AIM OF THE EXERCISE
Copy out the lines of entries from the line with "Rename the first_notebook title" to the line with "click(x=166, y=14)", both included, and leave out the pictures.

DATASET ENTRIES
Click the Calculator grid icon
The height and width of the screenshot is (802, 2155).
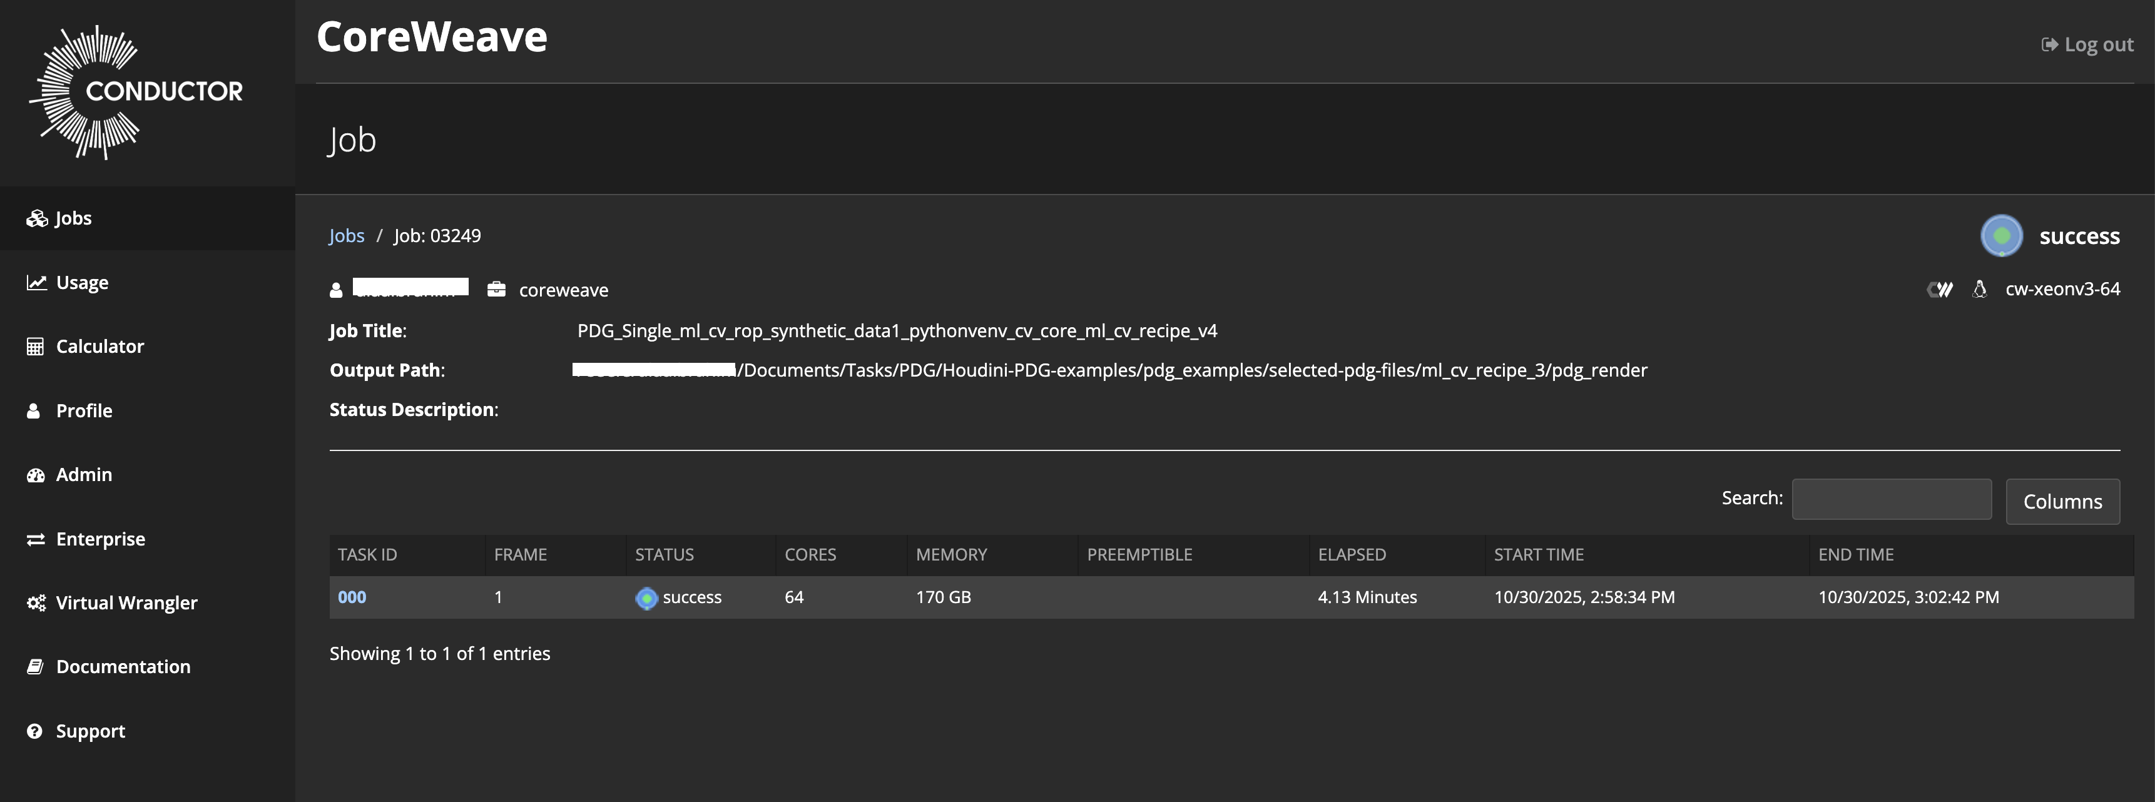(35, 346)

==

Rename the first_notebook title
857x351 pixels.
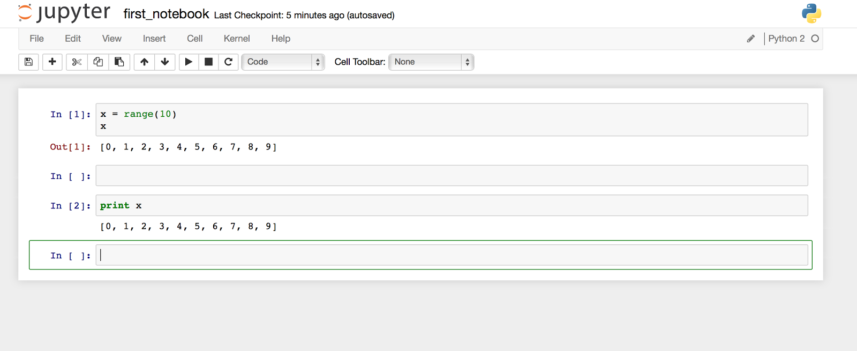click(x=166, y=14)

* * *

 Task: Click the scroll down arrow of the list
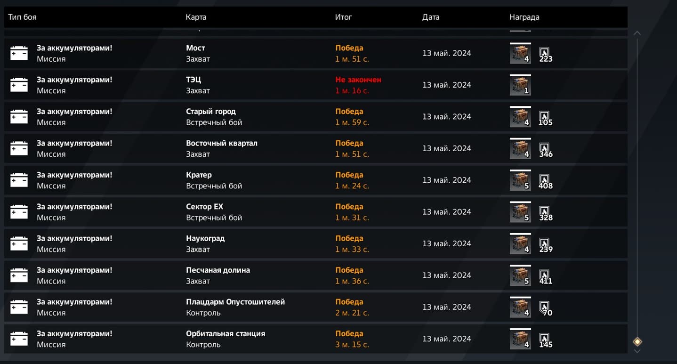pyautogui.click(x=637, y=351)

THE REPLY
Rename the first_notebook title
857x351 pixels.
click(x=166, y=14)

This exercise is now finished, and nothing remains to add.